The Toronto Maple Leafs are at their best when players like Mitch Marner are buzzing around the offensive zone, creating waves of dangerous scoring opportunities and relentless pressure.
I think it’s fair to say Toronto is still searching for the best fit for Marner in the lineup. He’s a wondrous playmaker, but is far from the Leafs’ best defensive option. Head coach Mike Babcock has played him in pretty much every imaginable spot – on an offensive-heavy line with James van Riemsdyk and Tyler Bozak, on a balanced line with Auston Matthews and Zach Hyman, and even on a sheltered depth trio with the aforementioned Bozak and Matt Martin.
Marner’s off to a decent start to the season, on pace for around 53 points, but that’s a bit of a drop-off in production from last year’s rookie season where he finished with 61. Why? He simply isn’t scoring goals. Regardless of who he has played with, Marner hasn’t been as individually productive in the offensive zone – he has two goals in just 25 games, and only one of those came at even-strength.

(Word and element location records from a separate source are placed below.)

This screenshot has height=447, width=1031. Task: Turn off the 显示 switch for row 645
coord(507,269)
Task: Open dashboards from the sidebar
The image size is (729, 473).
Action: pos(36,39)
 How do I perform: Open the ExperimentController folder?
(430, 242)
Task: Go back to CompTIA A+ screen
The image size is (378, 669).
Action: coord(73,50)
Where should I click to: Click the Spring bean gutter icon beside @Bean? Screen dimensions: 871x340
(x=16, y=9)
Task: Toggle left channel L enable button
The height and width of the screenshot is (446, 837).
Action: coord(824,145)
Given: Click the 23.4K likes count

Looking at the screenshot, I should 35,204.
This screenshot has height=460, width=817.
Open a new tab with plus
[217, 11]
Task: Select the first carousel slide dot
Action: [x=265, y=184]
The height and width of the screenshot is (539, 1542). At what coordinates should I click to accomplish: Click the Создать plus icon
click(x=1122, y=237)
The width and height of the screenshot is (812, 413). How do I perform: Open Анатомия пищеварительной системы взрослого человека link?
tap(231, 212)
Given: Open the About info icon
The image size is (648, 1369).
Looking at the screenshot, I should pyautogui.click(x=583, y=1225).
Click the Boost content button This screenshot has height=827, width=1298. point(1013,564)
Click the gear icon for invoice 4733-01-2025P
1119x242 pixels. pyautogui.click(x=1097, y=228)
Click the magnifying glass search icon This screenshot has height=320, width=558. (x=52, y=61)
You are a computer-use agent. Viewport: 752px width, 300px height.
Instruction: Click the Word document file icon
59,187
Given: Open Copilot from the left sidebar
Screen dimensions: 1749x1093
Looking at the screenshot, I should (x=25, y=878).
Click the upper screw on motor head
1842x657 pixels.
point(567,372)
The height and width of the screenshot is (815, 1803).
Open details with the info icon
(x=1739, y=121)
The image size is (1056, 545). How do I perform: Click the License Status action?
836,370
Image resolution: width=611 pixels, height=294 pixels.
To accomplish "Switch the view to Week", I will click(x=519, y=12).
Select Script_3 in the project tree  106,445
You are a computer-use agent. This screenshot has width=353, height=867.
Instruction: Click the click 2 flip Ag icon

In many instances, fluctuations in goal-scoring can be attributed to randomness – puck luck gone awry. After all, we are only talking about a 25-game sample for a second-year player. But in some instances the numbers can be cause for concern.
That appears to be the case for Marner, who is struggling on two separate fronts. First: Marner’s shot volume is down year-over-year. Shot volume, as always, remains the biggest driver of goal-scoring. As shot volume moves, so too (generally speaking) does goal-scoring. Second: the quality of shots – defined as shots generated from the home plate scoring area – are also down. Combine a reduction in shot quantity with a reduction in shot quality, and you have a problem.
Not only are the numbers substantially down year-over-year, they have fallen below league averages. That’s an important distinction.
The question I get curious about is teammate impact. Marner is a very talented player – a no-doubt-about-it top-six talent. But teammates matter. Playing with a first or second-line talent is much different than playing with a fourth-line grinder, so our expectations should be calibrated accordingly.
Is it possible that Marner fits better on certain lines than others, especially as it relates to generating those dangerous scoring chances coaches so desperately covet? To quickly analyze this piece of the question, I pulled out Marner’s individual scoring chance rates (data assist via NST) with any forward teammate he’s played with for more than 30 minutes of 5-on-5 play.
Here’s what those numbers look like. One word of caution though: Marner’s linemates were incredibly consistent in his rookie year, playing predominantly with Bozak and van Riemsdyk.
There’s no doubt that Marner’s comfortable playing with two other talented offensive weapons in Bozak and van Riemsdyk – his individual scoring chance rates are above league average with both of those forwards. But it is important to note that even that line has seen diminishing returns for Marner in 2017-18. His chance rate with those guys in 2016-17 was 8.7 per-60. His chance rate this season with those same players is 7.1 per-60.
Regardless of a possible downturn for that trio this year, Babcock has to know that when together, they’re dangerous offensively. The problem with that group was and always will be what they do when they don’t have the puck, and how much confidence the Leafs coaching staff can have with them on the ice when protecting leads.
I’m also interested in Marner’s numbers when playing with two other names: Auston Matthews and Nazem Kadri. It’s hard to believe that a player could generate so little with such a superstar like Matthews, but the numbers speak for themselves in 121 minutes of ice time. Is it possible that Marner’s more deferential when playing with Matthews? Is it possible that Marner’s losing his chances in favour of a better goal-scorer in Matthews?
The numbers with Kadri are at the opposite end of the spectrum – and perhaps this is the duo that Babcock tries out a bit more during the regular season. Marner has run wild when paired with Kadri and that’s been true – albeit in limited minutes – for both the 2016-17 and 2017-18 seasons. Kadri remains an underrated two-way player and, with the long-term future of pending free agents Bozak and van Riemsdyk in question in Toronto, it’s possible that this duo could see more ice together.
Marner won’t stay out of the goal column for long – he’s too talented and sees plenty of ice time with one of the league’s most prolific offences. That said, there are a couple of cautionary flags raised around Marner’s game here. You can’t chalk up a drop in goal-scoring for Marner to sheer randomness or regression. He’s just not attacking with the same lethality as he was last season, and that alone should generate further investigation from the executive group in Toronto.